You are not doing anything, Mia. You stare at the clouds for hours on end while they do what they can. Unfortunately, what they can is not enough.

—I’m not ready, Mother. Tell him I can’t.

—I told him you were indisposed. He did not seem to care. He said nothing about bringing cats, but he did mention two dogs. Derik and…

—No! Not the dogs! I thought they were running a second test series on the R-2!

—He spoke of five launches in one month. How do you know the dogs?

—It’s Dezik, not Derik, and Tsygan. I feed all the dogs, Mother. They’ll use them to study the effects of space travel.

—Which would suggest they are thinking about sending a man up soon. This should be cause for celebration, should it not?

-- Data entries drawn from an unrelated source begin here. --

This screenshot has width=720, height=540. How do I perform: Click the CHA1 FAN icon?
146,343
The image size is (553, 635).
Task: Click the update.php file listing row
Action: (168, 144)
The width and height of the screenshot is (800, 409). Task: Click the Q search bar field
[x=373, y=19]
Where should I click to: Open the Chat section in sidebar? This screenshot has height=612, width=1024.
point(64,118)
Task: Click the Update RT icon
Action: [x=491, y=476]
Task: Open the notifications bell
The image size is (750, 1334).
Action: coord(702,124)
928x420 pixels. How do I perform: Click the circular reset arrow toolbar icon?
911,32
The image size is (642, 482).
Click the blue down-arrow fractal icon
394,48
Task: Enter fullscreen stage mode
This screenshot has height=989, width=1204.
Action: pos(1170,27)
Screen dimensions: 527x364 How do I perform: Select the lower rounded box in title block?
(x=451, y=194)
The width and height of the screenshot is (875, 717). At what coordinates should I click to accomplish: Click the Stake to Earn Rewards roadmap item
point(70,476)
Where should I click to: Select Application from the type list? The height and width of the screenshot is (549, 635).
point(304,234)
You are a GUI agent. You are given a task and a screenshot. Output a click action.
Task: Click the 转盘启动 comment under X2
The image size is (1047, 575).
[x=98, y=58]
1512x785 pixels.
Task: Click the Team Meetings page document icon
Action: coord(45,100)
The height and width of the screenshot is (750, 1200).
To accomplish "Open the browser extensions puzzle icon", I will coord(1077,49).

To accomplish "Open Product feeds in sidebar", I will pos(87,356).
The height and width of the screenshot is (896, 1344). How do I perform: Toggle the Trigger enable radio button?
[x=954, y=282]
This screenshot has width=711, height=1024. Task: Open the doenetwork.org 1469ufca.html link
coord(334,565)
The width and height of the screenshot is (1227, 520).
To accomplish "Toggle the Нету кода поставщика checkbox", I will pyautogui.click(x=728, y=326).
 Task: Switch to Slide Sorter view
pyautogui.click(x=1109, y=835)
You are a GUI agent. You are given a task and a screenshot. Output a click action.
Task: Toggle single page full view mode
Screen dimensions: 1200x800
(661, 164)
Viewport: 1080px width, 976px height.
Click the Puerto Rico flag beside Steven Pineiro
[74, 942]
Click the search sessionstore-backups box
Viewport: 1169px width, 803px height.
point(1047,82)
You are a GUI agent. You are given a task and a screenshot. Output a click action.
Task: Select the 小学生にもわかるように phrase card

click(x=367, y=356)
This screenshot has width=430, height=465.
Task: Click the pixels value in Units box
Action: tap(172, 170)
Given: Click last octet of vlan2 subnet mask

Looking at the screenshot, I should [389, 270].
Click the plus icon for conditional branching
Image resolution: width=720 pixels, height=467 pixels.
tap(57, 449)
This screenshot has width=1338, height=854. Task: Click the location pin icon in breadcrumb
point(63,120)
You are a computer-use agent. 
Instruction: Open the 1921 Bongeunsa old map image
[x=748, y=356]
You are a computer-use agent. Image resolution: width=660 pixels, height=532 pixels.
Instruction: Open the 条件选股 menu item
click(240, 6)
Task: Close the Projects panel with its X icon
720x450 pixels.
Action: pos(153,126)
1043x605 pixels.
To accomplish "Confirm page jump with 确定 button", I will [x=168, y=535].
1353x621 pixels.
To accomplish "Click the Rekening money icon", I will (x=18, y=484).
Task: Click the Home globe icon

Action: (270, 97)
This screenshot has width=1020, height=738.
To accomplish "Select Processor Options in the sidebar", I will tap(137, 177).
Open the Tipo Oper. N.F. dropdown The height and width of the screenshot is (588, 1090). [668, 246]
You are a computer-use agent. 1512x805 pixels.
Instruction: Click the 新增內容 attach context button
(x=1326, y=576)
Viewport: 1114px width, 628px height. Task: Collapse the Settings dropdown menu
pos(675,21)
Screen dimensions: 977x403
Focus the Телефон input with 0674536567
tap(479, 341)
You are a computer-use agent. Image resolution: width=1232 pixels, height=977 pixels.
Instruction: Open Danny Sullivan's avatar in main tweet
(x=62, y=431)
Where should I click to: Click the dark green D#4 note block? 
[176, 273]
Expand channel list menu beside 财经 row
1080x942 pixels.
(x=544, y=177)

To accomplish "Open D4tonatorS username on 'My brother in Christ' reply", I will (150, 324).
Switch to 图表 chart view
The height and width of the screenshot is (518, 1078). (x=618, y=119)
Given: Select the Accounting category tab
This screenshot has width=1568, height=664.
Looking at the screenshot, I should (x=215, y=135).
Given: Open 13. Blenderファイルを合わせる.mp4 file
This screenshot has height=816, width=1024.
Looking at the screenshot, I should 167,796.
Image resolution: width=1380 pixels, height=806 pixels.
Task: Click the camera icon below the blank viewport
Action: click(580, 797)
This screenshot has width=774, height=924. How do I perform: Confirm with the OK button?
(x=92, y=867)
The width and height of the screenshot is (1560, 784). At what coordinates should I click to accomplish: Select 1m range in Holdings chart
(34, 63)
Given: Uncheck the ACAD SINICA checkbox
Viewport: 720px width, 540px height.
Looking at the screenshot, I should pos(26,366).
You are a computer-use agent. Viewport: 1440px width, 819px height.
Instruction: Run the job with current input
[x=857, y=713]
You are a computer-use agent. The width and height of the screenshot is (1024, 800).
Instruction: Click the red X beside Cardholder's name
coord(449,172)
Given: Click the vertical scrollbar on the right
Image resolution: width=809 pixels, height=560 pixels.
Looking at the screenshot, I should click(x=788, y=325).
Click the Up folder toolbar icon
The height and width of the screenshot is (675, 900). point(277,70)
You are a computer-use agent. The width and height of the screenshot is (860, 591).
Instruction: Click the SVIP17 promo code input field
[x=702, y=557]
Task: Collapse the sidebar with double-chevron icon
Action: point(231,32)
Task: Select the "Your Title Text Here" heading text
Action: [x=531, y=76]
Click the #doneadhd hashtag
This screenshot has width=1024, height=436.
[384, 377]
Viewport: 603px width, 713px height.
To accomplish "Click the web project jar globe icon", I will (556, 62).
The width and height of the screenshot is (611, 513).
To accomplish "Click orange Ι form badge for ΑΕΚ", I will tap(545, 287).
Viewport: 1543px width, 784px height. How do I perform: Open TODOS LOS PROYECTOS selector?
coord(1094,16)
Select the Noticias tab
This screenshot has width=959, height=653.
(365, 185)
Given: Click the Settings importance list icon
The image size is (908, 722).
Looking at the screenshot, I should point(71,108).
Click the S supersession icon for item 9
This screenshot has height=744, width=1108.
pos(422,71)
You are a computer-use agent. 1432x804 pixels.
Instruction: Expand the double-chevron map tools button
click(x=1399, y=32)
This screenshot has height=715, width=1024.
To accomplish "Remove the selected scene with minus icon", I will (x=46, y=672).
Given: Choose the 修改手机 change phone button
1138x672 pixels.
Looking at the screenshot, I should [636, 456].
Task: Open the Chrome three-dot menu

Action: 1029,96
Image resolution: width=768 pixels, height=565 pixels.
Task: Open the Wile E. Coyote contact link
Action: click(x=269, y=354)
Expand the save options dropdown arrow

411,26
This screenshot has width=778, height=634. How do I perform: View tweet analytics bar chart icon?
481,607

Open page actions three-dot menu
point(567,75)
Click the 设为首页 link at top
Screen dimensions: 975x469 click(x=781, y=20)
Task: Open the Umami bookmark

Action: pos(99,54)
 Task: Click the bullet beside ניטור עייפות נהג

—No! Tsygan is the sweetest thing, Mother. She just wants her belly scratched, not to get blasted a hundred kilometers into the sky.

—Presumably, the objective is to bring the dogs back alive.

—There’s a parachute.

—You see… How do they not run out of air?

—They have a little pressure suit with a bubble helmet. But something will go wrong, Mother. Something always does. The parachute won’t deploy. The rocket will explode. Korolev is going to kill those dogs.

—Then you should go and make sure that does not happen. Go for the dogs, Mia. Go for Korolev, or yourself. Whatever the reason, you cannot spend the rest of your life hiding from everyone.

—I don’t—

—I need to show you something. Wait here one moment.

You have asked me what we were many times before and I did not have an answer for you. Here. Look at this picture.

—It’s a fish, Mother. I don’t know what we are but I’m pretty sure we’re not fish.

—It is called the Amazon molly. It was discovered in 1932 in—

—In the Amazon.

—No, Mia. In Texas. It gets its name for the way it breeds. The female molly—they are all female—finds a—

—All females? How’s that possible?

—That is what I am trying to explain. They are named after the Amazons of Greek mythology. In most versions of the myth, the women warriors would visit a neighboring tribe and have sex with them before returning home. They would keep only their female offspring and either kill or abandon the males in the woods.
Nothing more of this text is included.